Una fiaccolata per non dimenticare mai. Lunedì 24 Aprile, alle ore 20.30 da piazza della Libertà, è partita la fiaccolata della Liberazione in memoria delle vittime della rappresaglia nazista avvenuta a Settimo l’8 agosto del 1944 e del genocidio perpetuato dal nazifascismo nella Seconda Guerra Mondiale. Il corteo, attraverso le vie cittadine, è stato accompagnato dal Corpo Musicale Città di Settimo Torinese e ha raggiunto via Ceresole, dove si trova il monumento in ricordo dell’eccidio nazista.

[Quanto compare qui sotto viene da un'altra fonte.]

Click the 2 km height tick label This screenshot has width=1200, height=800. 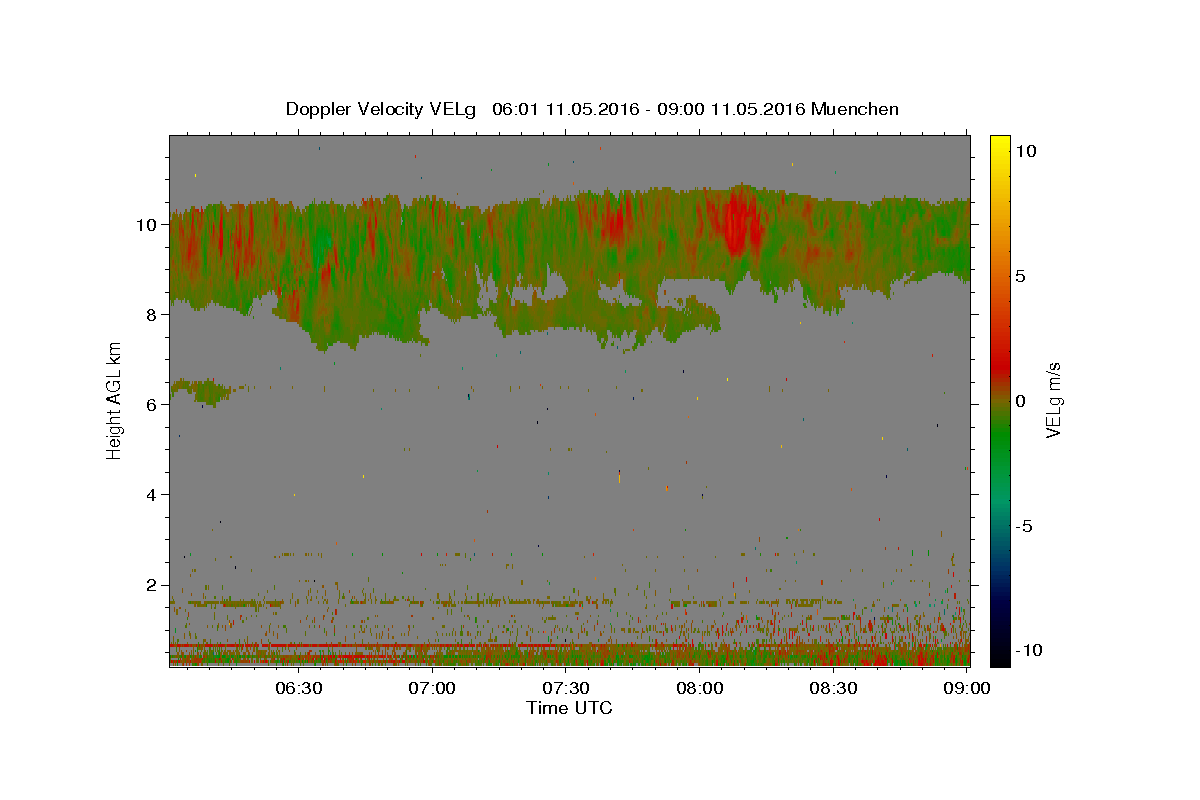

Dopo la deposizione di una corona di alloro da parte dell’amministrazione comunale, Silvio Bertotto, presidente dell’Anpi Settimo, ha ricordato che: “Siamo qui, oggi, perché l’identità di una città risiede nella memoria che la città stessa rispetta, difende, ravviva e accresce. Nelle vicinanze di questo monumento eretto nel 2004 in sostituzione di un cippo che risaliva a dieci anni prima e sostituiva, a sua volta, una lapide commemorativa apposta nell’estate del 1945, all’indomani della Liberazione, sei giovani partigiani, ostaggio dei tedeschi, furono brutalmente uccisi. Era la mattina dell’8 agosto 1944. Da allora, questo luogo ci richiama al dramma della Seconda Guerra Mondiale e, soprattutto, della lotta di resistenza. Ci richiama al tributo di sangue che le nostre terre hanno versato nei venti mesi dell’occupazione straniera. Credo che sia importante, in questo momento e in questo luogo che fu un luogo di morte, sentire più intensamente che mai il significato e il valore di ciò che ci unisce. Perché, quando diciamo e ripetiamo che occorre costruire una nuova amicizia fra tutti i popoli, soprattutto di questi tempi in cui la guerra è tornata a insanguinare l’Europa e ignoriamo quale futuro ci attende, non è per lasciare spazio ai sogni, per inseguire le chimere e i miraggi, ma perché desideriamo con risolutezza e determinazione che quanto accadde a Settimo Torinese, in quel lontano agosto di 79 anni or sono, non sia più possibile, non si ripeta. Di fronte alla crisi globale di questi nostri tempi, evitiamo di fuggire dalle nostre responsabilità, riscopriamo e rigeneriamo le ragioni del nostro vivere insieme nel dialogo fecondo, nella democrazia e nella partecipazione. Respingiamo le polemiche improduttive e distruttive, ma festeggiamo il nostro 25 aprile”.